It was reported that kdelibs and qt libraries support insecure cipher suites. Suse bug: https://bugzilla.suse.com/show_bug.cgi?id=865241
Created kdelibs tracking bugs for this issue: Affects: fedora-all [bug 1325325]
Created qt3 tracking bugs for this issue: Affects: fedora-all [bug 1325329]
Created qt tracking bugs for this issue: Affects: fedora-all [bug 1325328]
Created kdelibs3 tracking bugs for this issue: Affects: fedora-all [bug 1325326] Affects: epel-7 [bug 1325327]
Is it possible to take this approach, https://fedoraproject.org/wiki/Changes/CryptoPolicy ... In OpenSSL the cipher string "PROFILE=SYSTEM" will be used to specify the system ciphers. Any applications not explicitly specifying ciphers will use the system ciphers. Per https://fedoraproject.org/wiki/Packaging:CryptoPolicies I'd looked before, but didn't see any place where any explicit call to SSL_CTX_set_cipher_list was made, so I naively assumed things were ok by default. So, maybe consider adding some SSL_CTX_set_cipher_list call (somewhere?) to address this? (sorry, I'd commented on the qt one specifically before noticing this toplevel tracker)

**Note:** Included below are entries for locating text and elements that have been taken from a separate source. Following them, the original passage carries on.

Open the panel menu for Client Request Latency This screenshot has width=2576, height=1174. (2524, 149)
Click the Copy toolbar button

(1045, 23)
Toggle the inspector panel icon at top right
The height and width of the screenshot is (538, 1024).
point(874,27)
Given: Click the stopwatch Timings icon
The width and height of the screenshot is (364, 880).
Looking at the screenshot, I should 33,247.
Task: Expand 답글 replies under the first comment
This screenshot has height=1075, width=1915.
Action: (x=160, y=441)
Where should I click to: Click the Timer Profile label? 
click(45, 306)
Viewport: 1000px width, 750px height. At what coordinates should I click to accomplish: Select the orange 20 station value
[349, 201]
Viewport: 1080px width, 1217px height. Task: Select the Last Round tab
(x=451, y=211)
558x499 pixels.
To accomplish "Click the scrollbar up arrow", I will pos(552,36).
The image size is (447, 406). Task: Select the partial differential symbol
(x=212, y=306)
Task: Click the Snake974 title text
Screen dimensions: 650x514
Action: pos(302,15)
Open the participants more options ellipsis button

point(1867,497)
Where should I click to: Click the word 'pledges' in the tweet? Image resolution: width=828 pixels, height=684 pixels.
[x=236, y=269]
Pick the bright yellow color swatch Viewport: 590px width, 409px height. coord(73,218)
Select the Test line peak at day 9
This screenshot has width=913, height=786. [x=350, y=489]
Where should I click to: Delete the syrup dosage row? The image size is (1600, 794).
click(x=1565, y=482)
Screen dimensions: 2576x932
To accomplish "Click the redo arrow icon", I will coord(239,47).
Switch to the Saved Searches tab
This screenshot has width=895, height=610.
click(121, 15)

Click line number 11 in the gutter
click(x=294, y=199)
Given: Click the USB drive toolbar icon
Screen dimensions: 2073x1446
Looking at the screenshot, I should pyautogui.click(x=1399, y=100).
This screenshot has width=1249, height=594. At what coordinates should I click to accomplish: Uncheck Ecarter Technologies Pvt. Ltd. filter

To which version of fedora does this bug report apply. SSL 3.0 and RC4 were removed in Fedora 23. https://fedoraproject.org/wiki/Changes/RemoveSSL3andRc4
i(In reply to Nikos Mavrogiannopoulos from comment #9) > To which version of fedora does this bug report apply. SSL 3.0 and RC4 were > removed in Fedora 23. > > https://fedoraproject.org/wiki/Changes/RemoveSSL3andRc4 it's fedora 22
Then I do not see any security vulnerability. Please upgrade to Fedora 23.